Why use a Holographic Diffuser?
Medical Imaging: In medical imaging devices, holographic diffusers can help improve image quality by reducing artifacts and optimizing the distribution of light within the imaging system.
3D Sensing: Holographic diffusers can be used in depth-sensing applications, like time-of-flight cameras, structured light systems, or LiDAR, to improve the accuracy and reliability of distance measurements.
Scientific Research: Holographic diffusers are valuable tools in various scientific experiments and research projects, where controlled and uniform light scattering is required.
Beam Shaping: Holographic diffusers can shape light beams into specific patterns, such as Gaussian-like distributions or uniform profiles.
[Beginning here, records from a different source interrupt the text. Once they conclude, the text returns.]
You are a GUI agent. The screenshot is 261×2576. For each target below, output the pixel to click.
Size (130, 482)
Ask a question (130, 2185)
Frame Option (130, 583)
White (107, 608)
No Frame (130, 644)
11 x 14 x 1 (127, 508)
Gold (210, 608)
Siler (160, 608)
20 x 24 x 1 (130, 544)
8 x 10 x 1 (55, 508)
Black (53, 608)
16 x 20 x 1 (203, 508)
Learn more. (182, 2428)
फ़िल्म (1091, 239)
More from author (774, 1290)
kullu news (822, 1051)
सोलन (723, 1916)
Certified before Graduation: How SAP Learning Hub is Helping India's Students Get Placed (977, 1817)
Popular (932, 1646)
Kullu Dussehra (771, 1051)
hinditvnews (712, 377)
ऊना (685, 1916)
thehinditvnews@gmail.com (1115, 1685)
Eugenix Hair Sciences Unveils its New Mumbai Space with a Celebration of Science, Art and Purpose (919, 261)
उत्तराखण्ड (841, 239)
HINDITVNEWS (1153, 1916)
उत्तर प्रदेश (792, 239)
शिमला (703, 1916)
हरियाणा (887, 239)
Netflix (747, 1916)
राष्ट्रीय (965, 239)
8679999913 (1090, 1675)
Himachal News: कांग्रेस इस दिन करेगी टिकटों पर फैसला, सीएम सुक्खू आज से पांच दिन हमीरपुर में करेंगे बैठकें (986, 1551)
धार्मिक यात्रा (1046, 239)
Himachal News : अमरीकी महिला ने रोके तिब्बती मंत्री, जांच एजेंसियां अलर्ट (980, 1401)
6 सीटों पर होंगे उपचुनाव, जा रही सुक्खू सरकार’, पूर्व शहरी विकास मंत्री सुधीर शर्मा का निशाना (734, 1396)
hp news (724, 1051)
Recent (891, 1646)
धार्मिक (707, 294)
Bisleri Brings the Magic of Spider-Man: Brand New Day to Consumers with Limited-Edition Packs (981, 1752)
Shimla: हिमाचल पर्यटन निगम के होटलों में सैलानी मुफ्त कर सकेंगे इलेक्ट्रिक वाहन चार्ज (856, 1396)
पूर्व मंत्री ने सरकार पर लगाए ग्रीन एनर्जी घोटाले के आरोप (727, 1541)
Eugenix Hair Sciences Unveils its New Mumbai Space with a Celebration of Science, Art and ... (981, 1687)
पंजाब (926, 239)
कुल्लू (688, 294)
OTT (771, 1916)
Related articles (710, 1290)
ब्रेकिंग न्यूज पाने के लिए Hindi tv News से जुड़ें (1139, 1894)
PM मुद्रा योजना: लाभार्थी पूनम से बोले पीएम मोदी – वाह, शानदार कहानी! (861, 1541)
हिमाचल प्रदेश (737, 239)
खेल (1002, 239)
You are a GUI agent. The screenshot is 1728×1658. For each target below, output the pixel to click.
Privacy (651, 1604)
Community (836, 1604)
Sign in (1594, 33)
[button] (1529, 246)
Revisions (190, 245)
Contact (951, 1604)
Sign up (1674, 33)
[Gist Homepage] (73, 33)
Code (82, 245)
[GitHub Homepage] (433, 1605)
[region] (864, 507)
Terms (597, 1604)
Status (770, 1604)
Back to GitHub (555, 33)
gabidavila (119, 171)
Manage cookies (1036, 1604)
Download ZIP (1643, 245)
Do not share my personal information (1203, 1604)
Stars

This makes them valuable in laser applications, such as laser beam homogenization or reshaping for specific optical setups.
Optical Metrology: Holographic diffusers are useful in optical metrology and testing applications. They can be employed as calibration targets or to generate known and controlled light patterns for testing cameras, lenses, and other optical components.
Because of holographic diffusers’ versatility and control over light distribution, making them valuable components in a wide range of applications in optics, photonics, displays, imaging, and beyond.